Exercise description » An exact transcription of every record is needed.

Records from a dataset

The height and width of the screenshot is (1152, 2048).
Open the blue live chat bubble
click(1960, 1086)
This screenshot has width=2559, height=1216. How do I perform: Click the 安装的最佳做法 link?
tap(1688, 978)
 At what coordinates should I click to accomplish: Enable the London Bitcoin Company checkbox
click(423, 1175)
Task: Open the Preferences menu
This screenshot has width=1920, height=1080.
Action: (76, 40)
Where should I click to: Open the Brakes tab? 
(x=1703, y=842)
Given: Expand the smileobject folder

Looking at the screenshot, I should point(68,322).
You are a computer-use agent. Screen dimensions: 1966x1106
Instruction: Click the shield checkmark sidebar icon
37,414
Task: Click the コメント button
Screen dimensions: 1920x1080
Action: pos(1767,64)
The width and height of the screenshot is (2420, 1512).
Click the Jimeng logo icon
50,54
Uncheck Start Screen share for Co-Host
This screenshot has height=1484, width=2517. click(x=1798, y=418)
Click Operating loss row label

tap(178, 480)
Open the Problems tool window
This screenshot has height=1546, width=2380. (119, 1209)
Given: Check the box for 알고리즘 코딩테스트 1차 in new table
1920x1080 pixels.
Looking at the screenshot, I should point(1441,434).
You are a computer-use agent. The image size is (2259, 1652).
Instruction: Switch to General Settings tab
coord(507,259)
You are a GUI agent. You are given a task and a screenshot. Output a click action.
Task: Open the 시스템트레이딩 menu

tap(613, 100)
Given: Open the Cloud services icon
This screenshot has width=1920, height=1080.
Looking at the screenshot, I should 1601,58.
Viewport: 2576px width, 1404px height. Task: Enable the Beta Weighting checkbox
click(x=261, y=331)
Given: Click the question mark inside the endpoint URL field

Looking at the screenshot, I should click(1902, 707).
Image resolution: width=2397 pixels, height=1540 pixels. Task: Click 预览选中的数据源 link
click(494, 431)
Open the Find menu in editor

Answer box »
The height and width of the screenshot is (1152, 2048).
Open the blue live chat bubble
click(1960, 1086)
This screenshot has width=2559, height=1216. How do I perform: Click the 安装的最佳做法 link?
tap(1688, 978)
 At what coordinates should I click to accomplish: Enable the London Bitcoin Company checkbox
click(423, 1175)
Task: Open the Preferences menu
This screenshot has width=1920, height=1080.
Action: (76, 40)
Where should I click to: Open the Brakes tab? 
(x=1703, y=842)
Given: Expand the smileobject folder

Looking at the screenshot, I should point(68,322).
You are a computer-use agent. Screen dimensions: 1966x1106
Instruction: Click the shield checkmark sidebar icon
37,414
Task: Click the コメント button
Screen dimensions: 1920x1080
Action: pos(1767,64)
The width and height of the screenshot is (2420, 1512).
Click the Jimeng logo icon
50,54
Uncheck Start Screen share for Co-Host
This screenshot has height=1484, width=2517. click(x=1798, y=418)
Click Operating loss row label

tap(178, 480)
Open the Problems tool window
This screenshot has height=1546, width=2380. (119, 1209)
Given: Check the box for 알고리즘 코딩테스트 1차 in new table
1920x1080 pixels.
Looking at the screenshot, I should point(1441,434).
You are a computer-use agent. The image size is (2259, 1652).
Instruction: Switch to General Settings tab
coord(507,259)
You are a GUI agent. You are given a task and a screenshot. Output a click action.
Task: Open the 시스템트레이딩 menu

tap(613, 100)
Given: Open the Cloud services icon
This screenshot has width=1920, height=1080.
Looking at the screenshot, I should 1601,58.
Viewport: 2576px width, 1404px height. Task: Enable the Beta Weighting checkbox
click(x=261, y=331)
Given: Click the question mark inside the endpoint URL field

Looking at the screenshot, I should click(1902, 707).
Image resolution: width=2397 pixels, height=1540 pixels. Task: Click 预览选中的数据源 link
click(494, 431)
Open the Find menu in editor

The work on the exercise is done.